Just updated everything - will report back once I can run some more test cases.
ok, first observations - I can start a manual mix period and it no longer looks like it's counting down two timers.... until I hit the cancel button. Then it starts bouncing back and forth between two timers again. Pressing cancel at this point does not cancel the timers. But then pressing cancel 5-10 more times and eventually both mixing timers are cleared.
I know this sounds wonky. I forgot to take a video during my replay so I will try and get all of this captured and post back.
ok, grabbed a recording and replay
steps:
Sorry for the clusterF. Let me know if you want me to re-capture with any other test parameters
edit: sequencing
Ok so I can clearly see what is happening. We have a dance going on where the mix timer is being triggered more than once. I believe this is occurring because the setup time of the initial timer exceeds the one second trigger time when the mix is first initialized. So what it was doing is kicking off another check in the middle of the initialization.
Depending on how tardy the process was this could cause the it to set up the process as many times as it took to finish all of the ones it started. The process is pretty resilient and would work find to simply count down since all the timers would eventually expire. However, if you tried to cancel, the process needed to cancel each one of them individually.
The manual cancel process sets the time remaining to 0, so eventually it would hit at the same time the code clears the mix time. The remaining timers would then pick up the mix time set on the controller and appear to begin an normal automated mix cycle. The reason it eventually appeared to cancel was because you ended up cancelling each timer process that was erroneously created.
What I have done is force njsPC to wait until it is done initializing the process before allowing another process to start. I can't seem to replicate this so while I believe I found all the conditions, I won't know until you pull njsPC and run through your process again.
Unfortunately, almost the same result. Except this time I can't cancel the mixing period at all. I gave up after 2 minutes. Still counting down.
Wow that is an enigma. I am going to solve this mystery.
Sorry if we went through any of this but I am not sure what would possibly allow more than one timer at a time at this point.

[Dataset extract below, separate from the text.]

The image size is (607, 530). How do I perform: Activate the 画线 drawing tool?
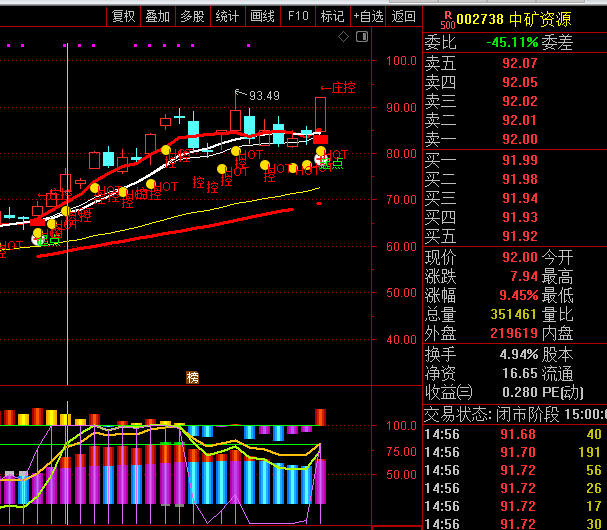262,16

What node version are you running node -v
?
Is the connection to REM over wifi or is it ethernet wired?
Can I get you to go into config.json and set enabled=false
on MQTT, and InfluxDB then try again?
pi@tmpPiPool:~/nodejs-poolController $ node -v
v12.20.2
REM is on a Pi by the pool and on wifi. Signal is good.
Results after shutting down MQTT and Influx - (this pained me to lose 5 mins of data ;)
Oddly enough - this worked. Setting a mixing timer counted down without multiple timers and cancelling the timer worked on the first click.
So then I re-enabled Influx - left MQTT disabled - this worked too - replay (9).zip
Then, turn Influx back off and turn MQTT on - back to the bad timer behavior.
So we've narrowed it down to MQTT. But I'm stumped what to do next. MQTT is working fine. I am getting data and I can issue state commands to njspc over MQTT just fine. My brain hurts... 🤣
By chance are you setting anything back to njsPC using MQTT that could be triggering the mixing? For instance in Home Assistant.
Now that I know that the issue is with MQTT I have a path to potentially duplicate the issue but I suspect this is probably a consumer of MQTT that is reading the mixing changes and echoing the command back through the MQTT interface.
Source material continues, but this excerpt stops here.